● **Source records**:
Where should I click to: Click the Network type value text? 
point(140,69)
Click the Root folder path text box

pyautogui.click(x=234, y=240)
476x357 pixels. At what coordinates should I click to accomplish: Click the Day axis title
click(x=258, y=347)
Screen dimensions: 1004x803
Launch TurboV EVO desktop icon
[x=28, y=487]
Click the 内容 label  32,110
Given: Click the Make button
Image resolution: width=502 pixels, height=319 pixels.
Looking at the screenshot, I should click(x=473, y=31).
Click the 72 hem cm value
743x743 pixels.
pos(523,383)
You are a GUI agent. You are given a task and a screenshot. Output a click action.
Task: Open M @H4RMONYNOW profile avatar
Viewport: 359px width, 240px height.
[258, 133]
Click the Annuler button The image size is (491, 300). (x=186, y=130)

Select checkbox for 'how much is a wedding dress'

● **What you need to do**: Rewrite the lines from the one containing "You are a GUI" through the last line as a numbered list, omitting any blank lines.

● **Result below**:
1. You are a GUI agent. You are given a task and a screenshot. Output a click action.
2. Task: Open M @H4RMONYNOW profile avatar
3. Viewport: 359px width, 240px height.
4. [258, 133]
5. Click the Annuler button The image size is (491, 300). (x=186, y=130)
6. Select checkbox for 'how much is a wedding dress'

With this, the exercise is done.